DATA FOR PROCESSING:

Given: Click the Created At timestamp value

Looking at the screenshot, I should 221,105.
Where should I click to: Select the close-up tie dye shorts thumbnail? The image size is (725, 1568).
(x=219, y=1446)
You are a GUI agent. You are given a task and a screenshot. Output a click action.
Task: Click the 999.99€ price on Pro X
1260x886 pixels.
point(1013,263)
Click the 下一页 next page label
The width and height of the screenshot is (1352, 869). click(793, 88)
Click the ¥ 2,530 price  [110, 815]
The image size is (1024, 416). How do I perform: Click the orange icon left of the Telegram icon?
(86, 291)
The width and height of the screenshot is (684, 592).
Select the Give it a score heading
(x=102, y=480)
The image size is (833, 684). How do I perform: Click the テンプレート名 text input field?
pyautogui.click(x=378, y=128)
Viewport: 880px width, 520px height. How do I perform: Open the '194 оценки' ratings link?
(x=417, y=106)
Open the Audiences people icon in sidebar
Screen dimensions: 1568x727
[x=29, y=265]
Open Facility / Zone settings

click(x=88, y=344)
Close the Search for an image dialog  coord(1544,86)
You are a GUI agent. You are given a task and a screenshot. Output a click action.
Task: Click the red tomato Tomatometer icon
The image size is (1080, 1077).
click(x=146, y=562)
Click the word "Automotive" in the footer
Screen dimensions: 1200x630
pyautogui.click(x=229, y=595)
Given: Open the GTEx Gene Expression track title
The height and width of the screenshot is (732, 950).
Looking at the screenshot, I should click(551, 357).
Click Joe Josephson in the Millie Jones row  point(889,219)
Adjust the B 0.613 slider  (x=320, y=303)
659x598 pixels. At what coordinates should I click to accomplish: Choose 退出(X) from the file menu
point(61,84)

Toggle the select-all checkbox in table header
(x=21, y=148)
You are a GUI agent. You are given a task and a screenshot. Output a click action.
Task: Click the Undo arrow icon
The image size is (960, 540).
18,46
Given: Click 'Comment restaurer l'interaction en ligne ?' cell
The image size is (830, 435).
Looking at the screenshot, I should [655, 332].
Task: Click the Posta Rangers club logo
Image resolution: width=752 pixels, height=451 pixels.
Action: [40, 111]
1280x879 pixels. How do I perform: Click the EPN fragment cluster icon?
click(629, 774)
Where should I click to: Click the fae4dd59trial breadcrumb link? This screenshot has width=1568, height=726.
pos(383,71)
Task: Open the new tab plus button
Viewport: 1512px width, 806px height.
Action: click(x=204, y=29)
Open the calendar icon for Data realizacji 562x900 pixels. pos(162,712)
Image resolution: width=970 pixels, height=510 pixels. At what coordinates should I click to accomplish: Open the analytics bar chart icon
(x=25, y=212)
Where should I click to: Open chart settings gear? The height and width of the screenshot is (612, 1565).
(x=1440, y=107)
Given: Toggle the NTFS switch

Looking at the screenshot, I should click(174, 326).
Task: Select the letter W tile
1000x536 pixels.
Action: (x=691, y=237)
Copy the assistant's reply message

ACTIVITY: Quote the listing in full, please, keeping every line exact.

EXERCISE ANSWER:
Given: Click the Created At timestamp value

Looking at the screenshot, I should 221,105.
Where should I click to: Select the close-up tie dye shorts thumbnail? The image size is (725, 1568).
(x=219, y=1446)
You are a GUI agent. You are given a task and a screenshot. Output a click action.
Task: Click the 999.99€ price on Pro X
1260x886 pixels.
point(1013,263)
Click the 下一页 next page label
The width and height of the screenshot is (1352, 869). click(793, 88)
Click the ¥ 2,530 price  [110, 815]
The image size is (1024, 416). How do I perform: Click the orange icon left of the Telegram icon?
(86, 291)
The width and height of the screenshot is (684, 592).
Select the Give it a score heading
(x=102, y=480)
The image size is (833, 684). How do I perform: Click the テンプレート名 text input field?
pyautogui.click(x=378, y=128)
Viewport: 880px width, 520px height. How do I perform: Open the '194 оценки' ratings link?
(x=417, y=106)
Open the Audiences people icon in sidebar
Screen dimensions: 1568x727
[x=29, y=265]
Open Facility / Zone settings

click(x=88, y=344)
Close the Search for an image dialog  coord(1544,86)
You are a GUI agent. You are given a task and a screenshot. Output a click action.
Task: Click the red tomato Tomatometer icon
The image size is (1080, 1077).
click(x=146, y=562)
Click the word "Automotive" in the footer
Screen dimensions: 1200x630
pyautogui.click(x=229, y=595)
Given: Open the GTEx Gene Expression track title
The height and width of the screenshot is (732, 950).
Looking at the screenshot, I should click(551, 357).
Click Joe Josephson in the Millie Jones row  point(889,219)
Adjust the B 0.613 slider  (x=320, y=303)
659x598 pixels. At what coordinates should I click to accomplish: Choose 退出(X) from the file menu
point(61,84)

Toggle the select-all checkbox in table header
(x=21, y=148)
You are a GUI agent. You are given a task and a screenshot. Output a click action.
Task: Click the Undo arrow icon
The image size is (960, 540).
18,46
Given: Click 'Comment restaurer l'interaction en ligne ?' cell
The image size is (830, 435).
Looking at the screenshot, I should [655, 332].
Task: Click the Posta Rangers club logo
Image resolution: width=752 pixels, height=451 pixels.
Action: [40, 111]
1280x879 pixels. How do I perform: Click the EPN fragment cluster icon?
click(629, 774)
Where should I click to: Click the fae4dd59trial breadcrumb link? This screenshot has width=1568, height=726.
pos(383,71)
Task: Open the new tab plus button
Viewport: 1512px width, 806px height.
Action: click(x=204, y=29)
Open the calendar icon for Data realizacji 562x900 pixels. pos(162,712)
Image resolution: width=970 pixels, height=510 pixels. At what coordinates should I click to accomplish: Open the analytics bar chart icon
(x=25, y=212)
Where should I click to: Open chart settings gear? The height and width of the screenshot is (612, 1565).
(x=1440, y=107)
Given: Toggle the NTFS switch

Looking at the screenshot, I should click(174, 326).
Task: Select the letter W tile
1000x536 pixels.
Action: (x=691, y=237)
Copy the assistant's reply message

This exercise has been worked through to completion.